Task description: Repeat the lines below without changes, starting at the line that contains "Where should I click to: Browse" and continuing through the last line. Leave the pictures out of your answer.

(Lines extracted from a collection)
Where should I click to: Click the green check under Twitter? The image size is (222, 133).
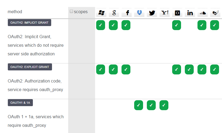151,105
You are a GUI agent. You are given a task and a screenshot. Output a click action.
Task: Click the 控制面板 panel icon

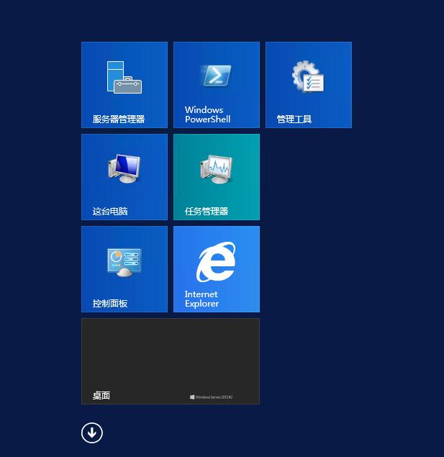[124, 261]
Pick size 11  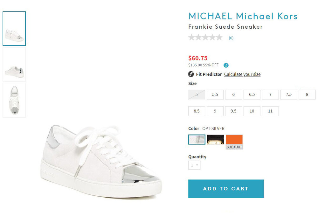click(270, 111)
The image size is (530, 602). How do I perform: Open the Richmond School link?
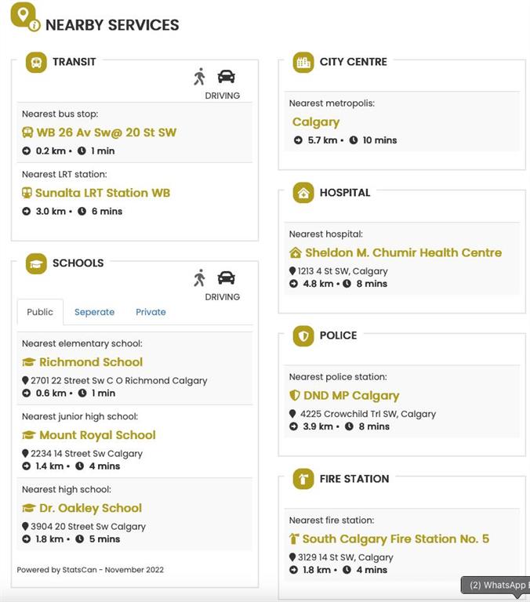click(x=90, y=362)

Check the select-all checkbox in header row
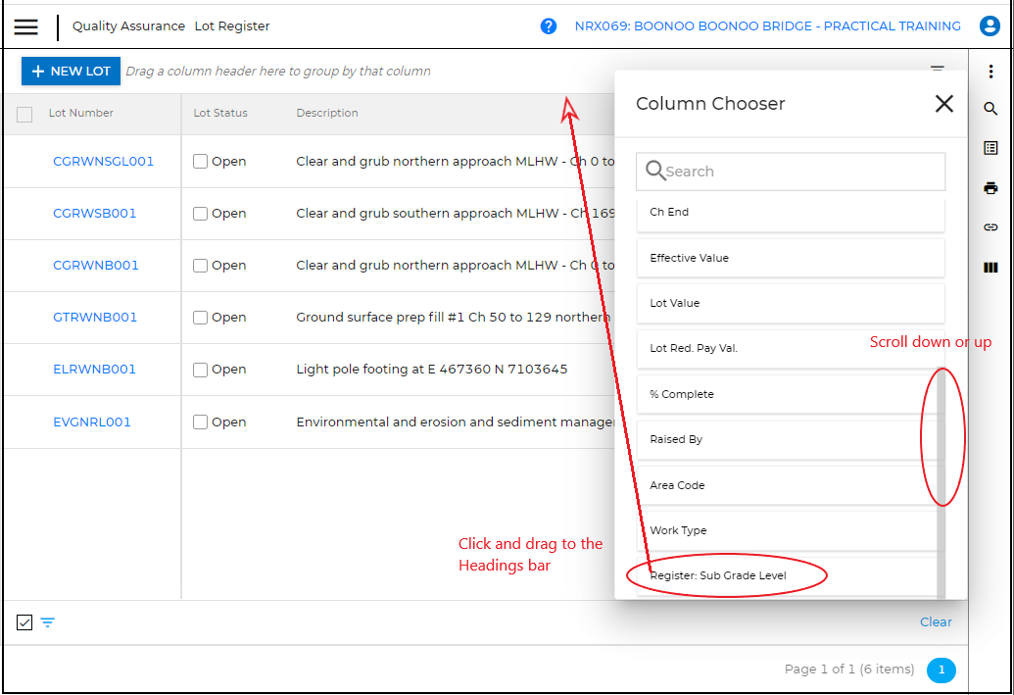coord(24,115)
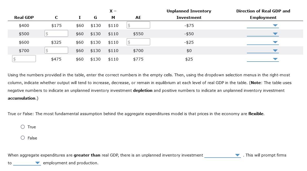Viewport: 307px width, 171px height.
Task: Click the C input field in the $500 row
Action: 56,33
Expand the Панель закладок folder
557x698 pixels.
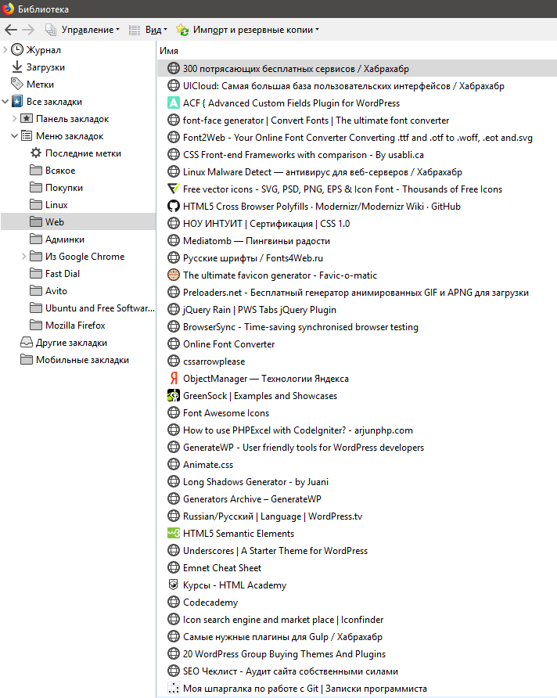click(15, 119)
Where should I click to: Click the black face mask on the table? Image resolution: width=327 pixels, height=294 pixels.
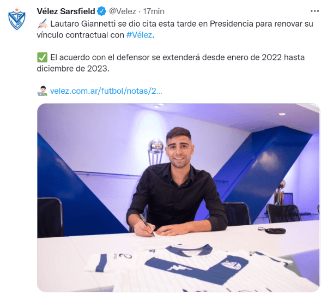click(272, 230)
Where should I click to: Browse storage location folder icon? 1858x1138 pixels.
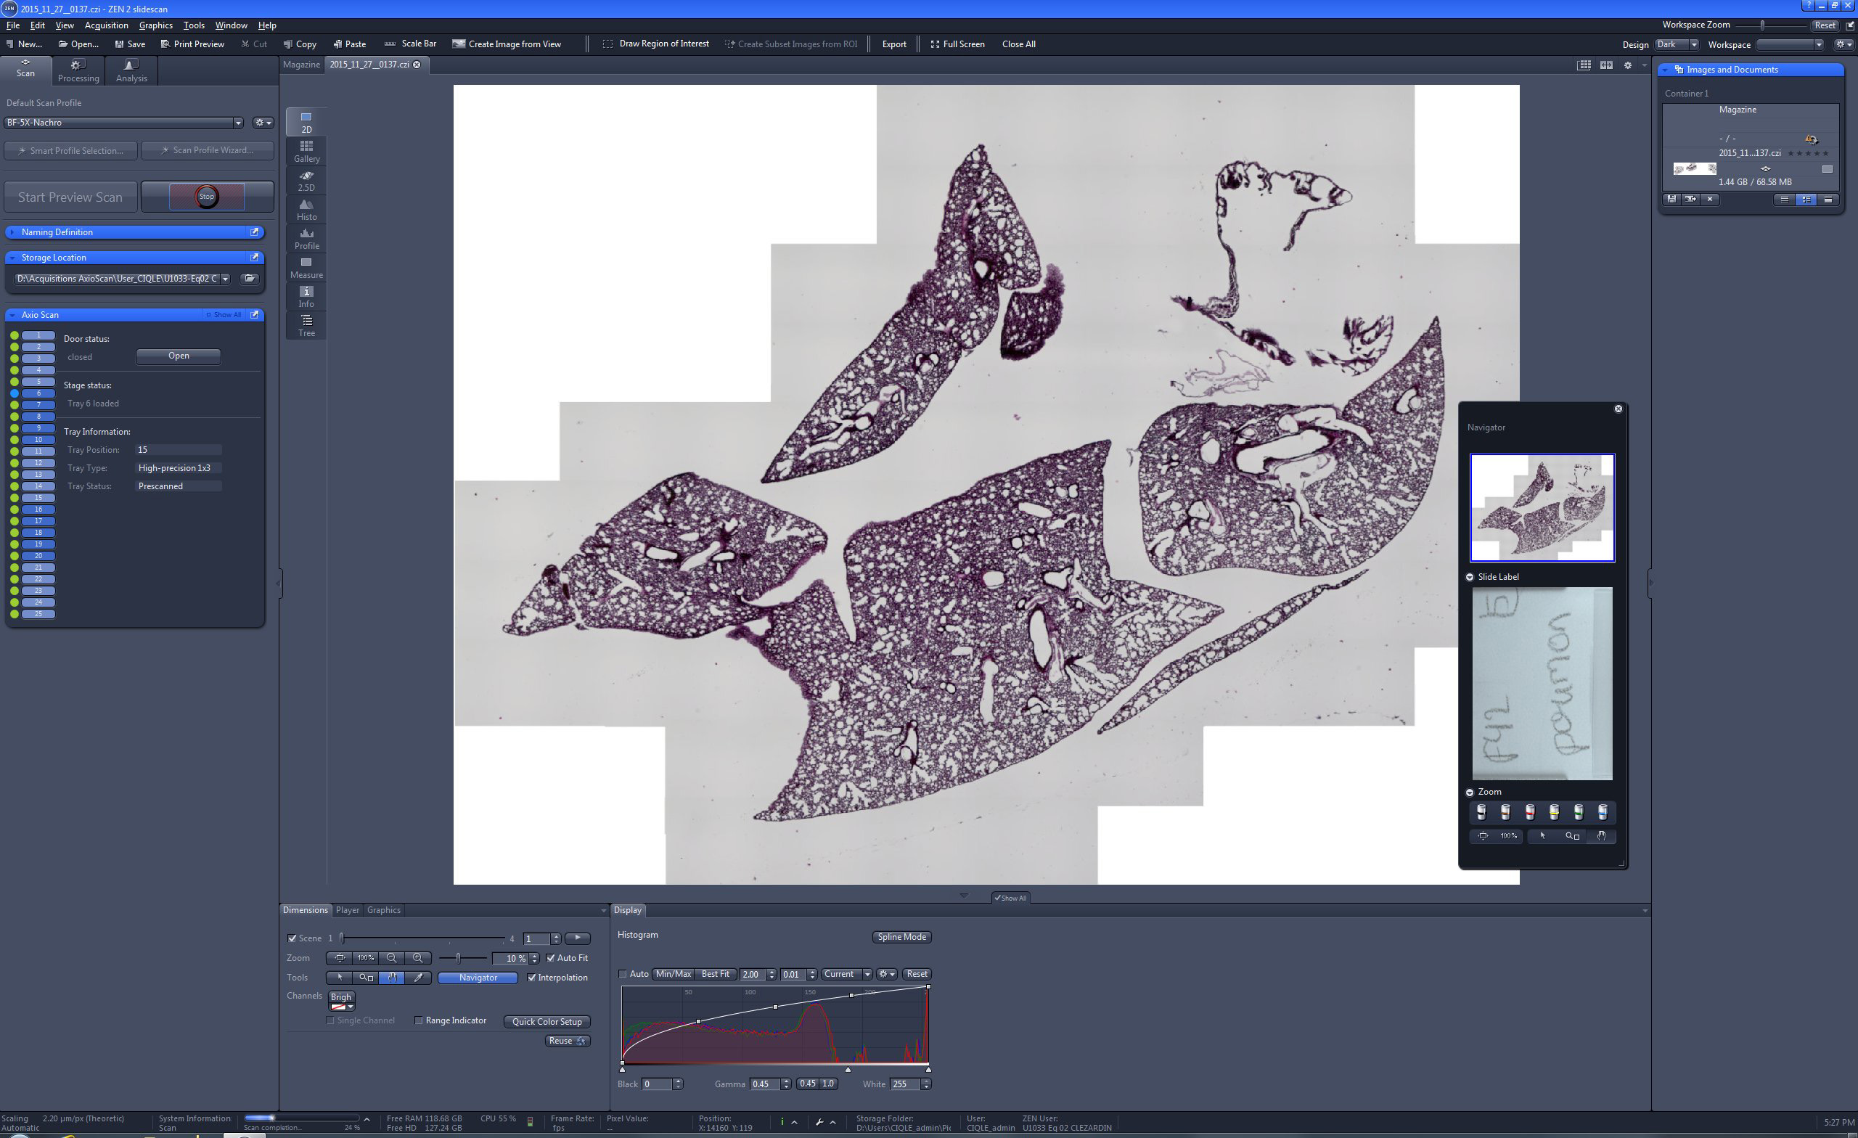(250, 278)
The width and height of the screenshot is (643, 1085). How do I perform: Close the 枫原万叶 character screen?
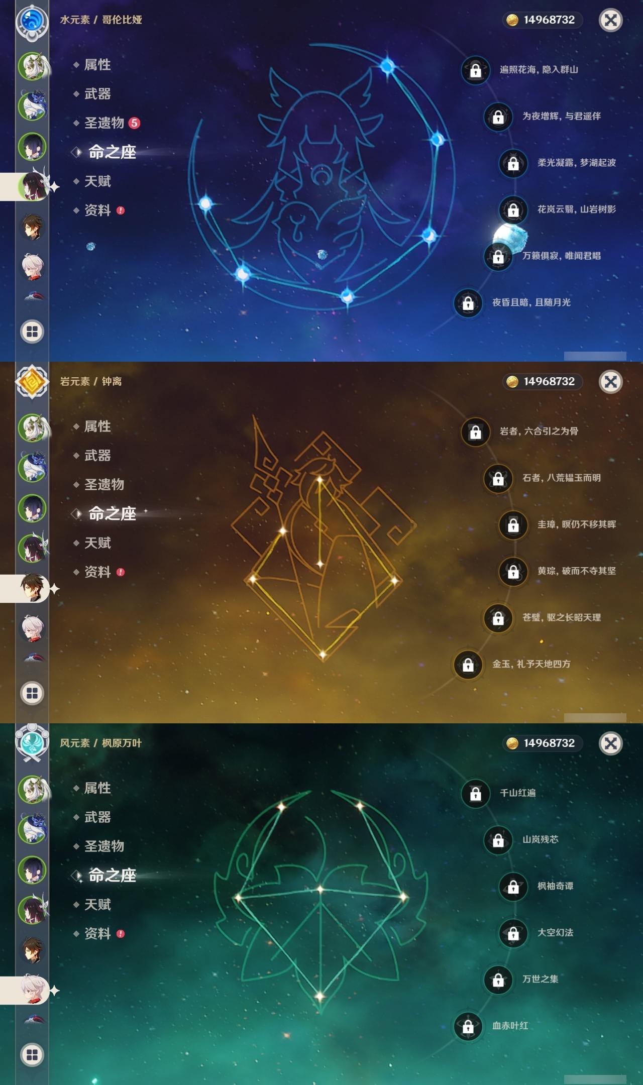click(x=611, y=743)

Correct output:
Where should I click to: Browse storage location folder icon? 1858x1138 pixels.
(250, 278)
The width and height of the screenshot is (643, 1085). How do I perform: Close the 枫原万叶 character screen?
click(x=611, y=743)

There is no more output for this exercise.